FDP-Chef und Finanzminister Christian Lindner ist so erfolgreich wie nie zuvor. Selbst schwierige Entscheidungen entschärft er, so dass sie keinen Schaden anrichten.
Es ist ratsam, die Versprechen gleich am Anfang zu brechen. Dann ist die Chance groß, dass es die Wählerinnen und Wähler in vier Jahren vergessen haben. Kaum im Amt, nimmt FDP-Finanzminister Christian Lindner 60 Milliarden zusätzlich an Krediten auf, obwohl er sich bis heute als Vorkämpfer solider Haushalte präsentiert. Und er kann sogar mit einer Impfpflicht gegen das Coronavirus leben, was bei den Liberalen bis vor kurzem undenkbar gewesen wäre.
Doch es sieht so aus, dass die beiden Kehrtwenden den Freien Demokraten weder in der Wählergunst noch im Inneren großen Schaden zufügen werden. Denn angesichts der Abermilliarden, die der Staat im Kampf gegen die Pandemie mobilisiert, – Millionen sind nunmehr Peanuts – fällt die Summe in der öffentlichen Wahrnehmung kaum ins Gewicht. Und eine Mehrheit der Deutschen hält die Einführung der Impfpflicht für sinnvoll, um den Erreger zu besiegen. Mit der Aufgabe des Fraktionszwangs hat Lindner erreicht, dass sich seine Fraktion über das sensible Thema nicht zerfleischt.
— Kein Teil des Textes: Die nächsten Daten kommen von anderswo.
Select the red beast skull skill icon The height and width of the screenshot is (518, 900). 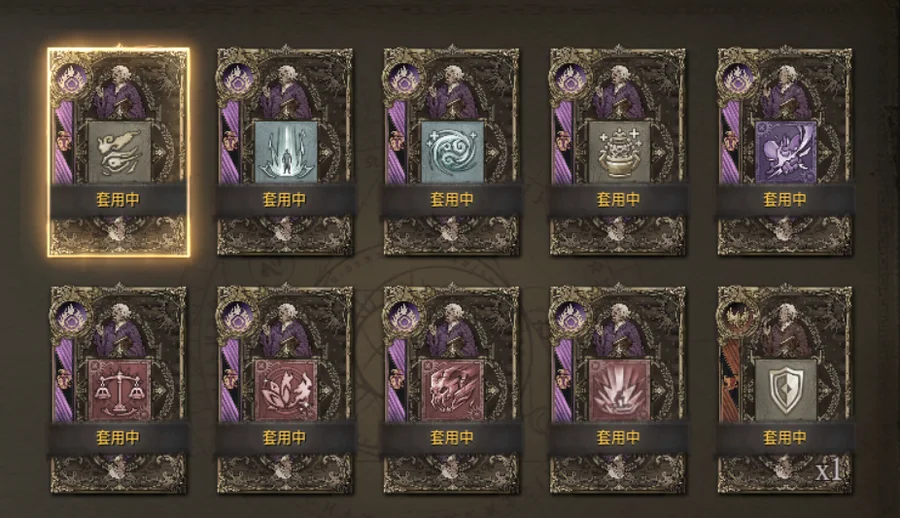click(452, 391)
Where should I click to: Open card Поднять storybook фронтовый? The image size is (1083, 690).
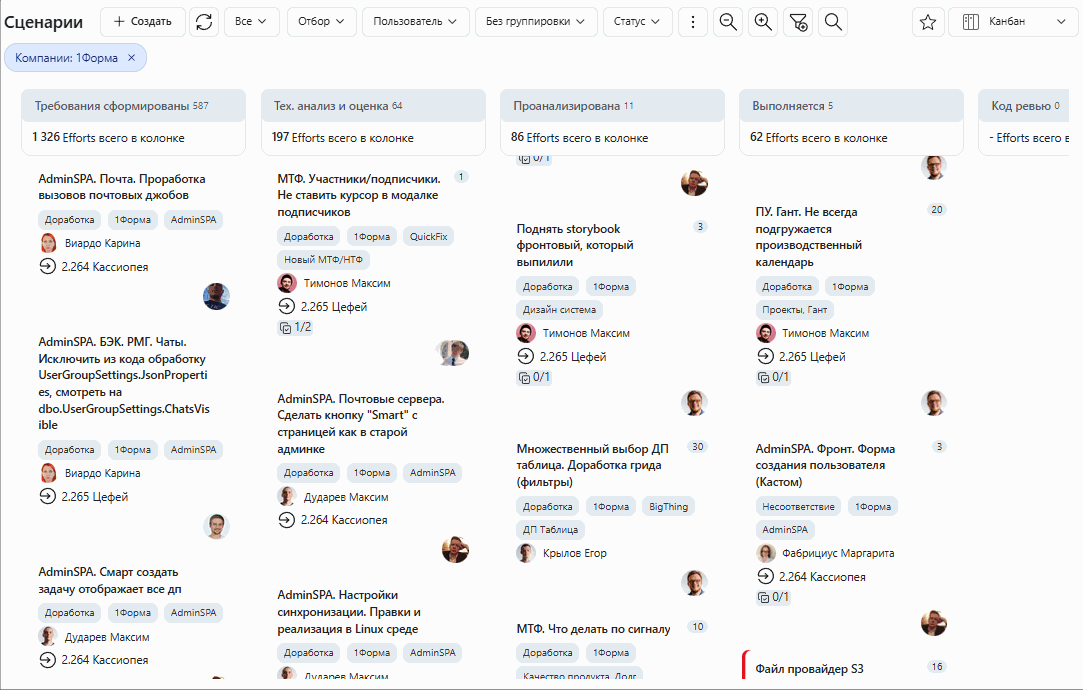coord(575,245)

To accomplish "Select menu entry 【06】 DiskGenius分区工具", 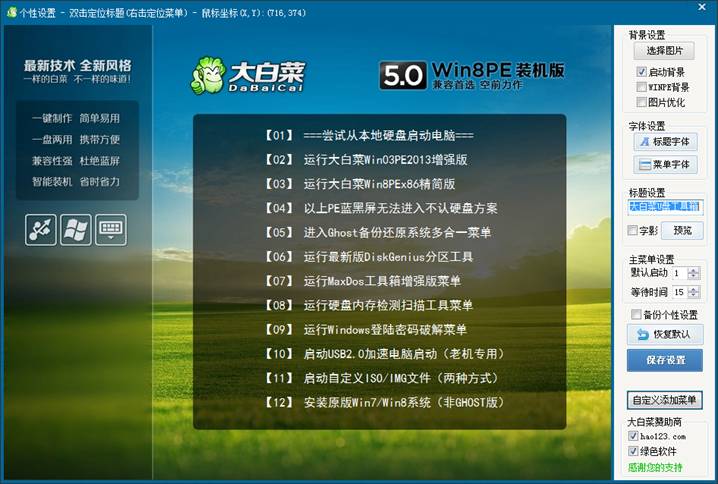I will coord(378,257).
Scheitert die Impfpflicht, ist es Scholz' Problem
Bundeskanzler Olaf Scholz kann darauf hoffen, dass er auch ohne die volle Stärke der FDP eine Mehrheit im Bundestag für die verpflichtende Immunisierung zusammenbekommt. Gelingt das nicht, ist es seine Niederlage, für Lindner aber kein Problem, weil die Freien Demokraten auch gut ohne Impfpflicht leben können. Der FDP-Vorsitzende steht trotz der beiden Kröten, die er seiner Partei zumutet, unangefochten an der Spitze.
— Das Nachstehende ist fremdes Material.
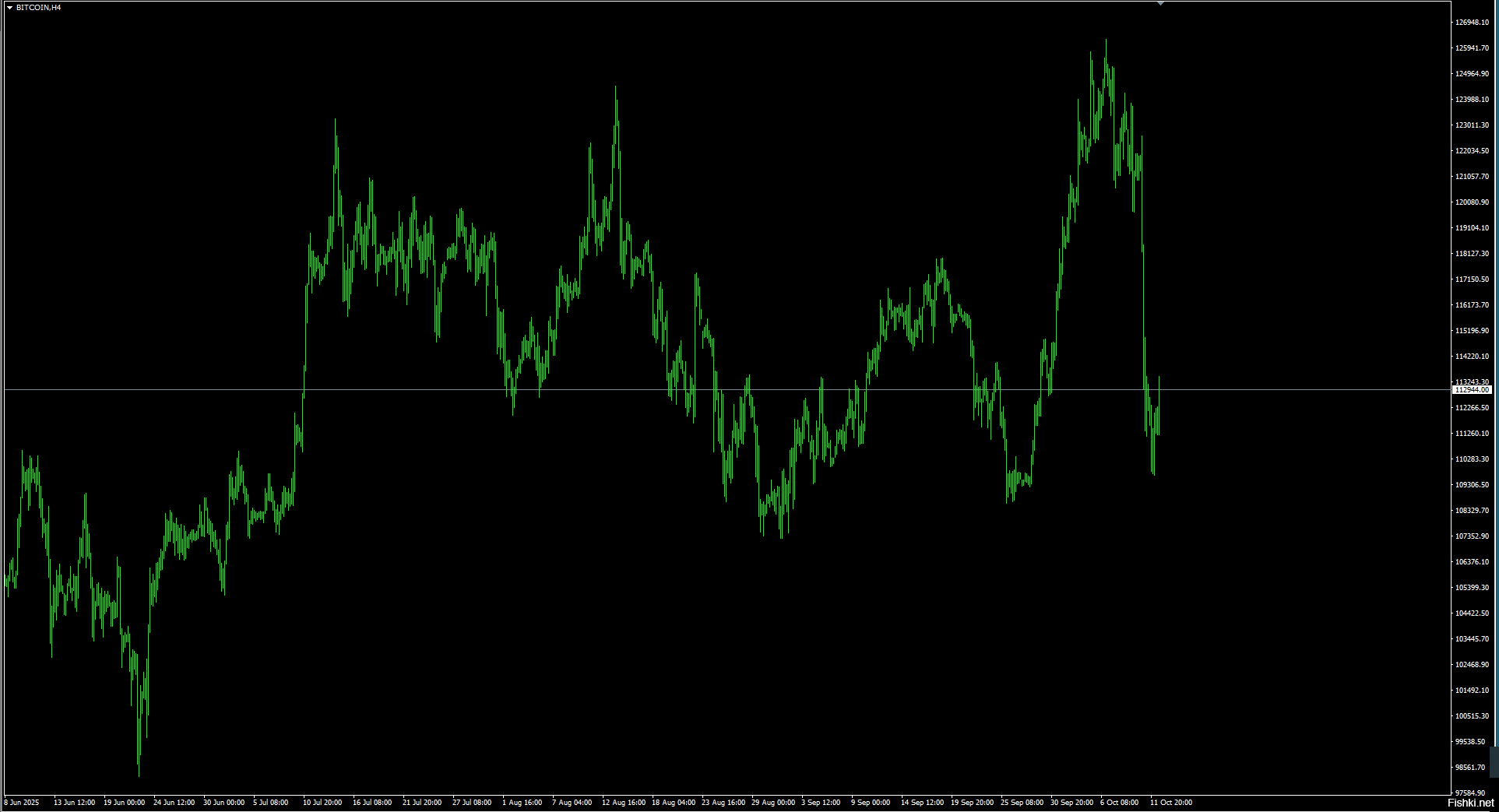
Task: Click the gray chart shift triangle marker
Action: pyautogui.click(x=1160, y=4)
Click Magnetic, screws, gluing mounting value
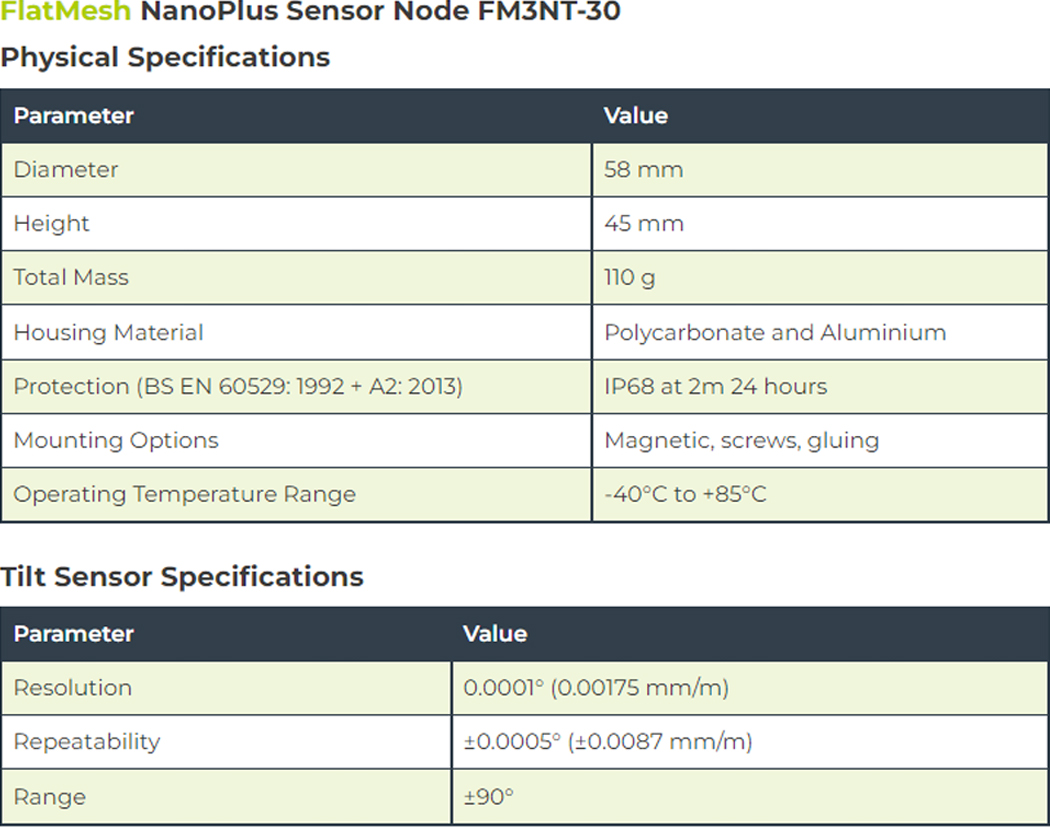1050x827 pixels. click(x=741, y=441)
Mit der Eroberung des Finanzministeriums krönt er seine Mission Renaissance der FDP. Sie war dem Tode nahe als sie 2013 aus dem Bundestag geflogen war. Nach harten Wiederaufbaujahren sind die Liberalen heute stark wie lange nicht mehr. Das ist nicht allein Lindners Verdienst, aber ohne ihn wäre dieser nicht möglich gewesen. Statt schneidender Worte und harter Angriffe setzt er heute auf Versöhnlichkeit und Gesprächsangebote an alle Seiten (außer an die AfD), genau wie es die Wähler hierzulande von einem Minister erwarten. Die Abteilung Attacke überlässt er Wolfgang Kubicki. Lindner steht mit 42 Jahren auf dem (vorläufigen) Höhepunkt seiner Karriere.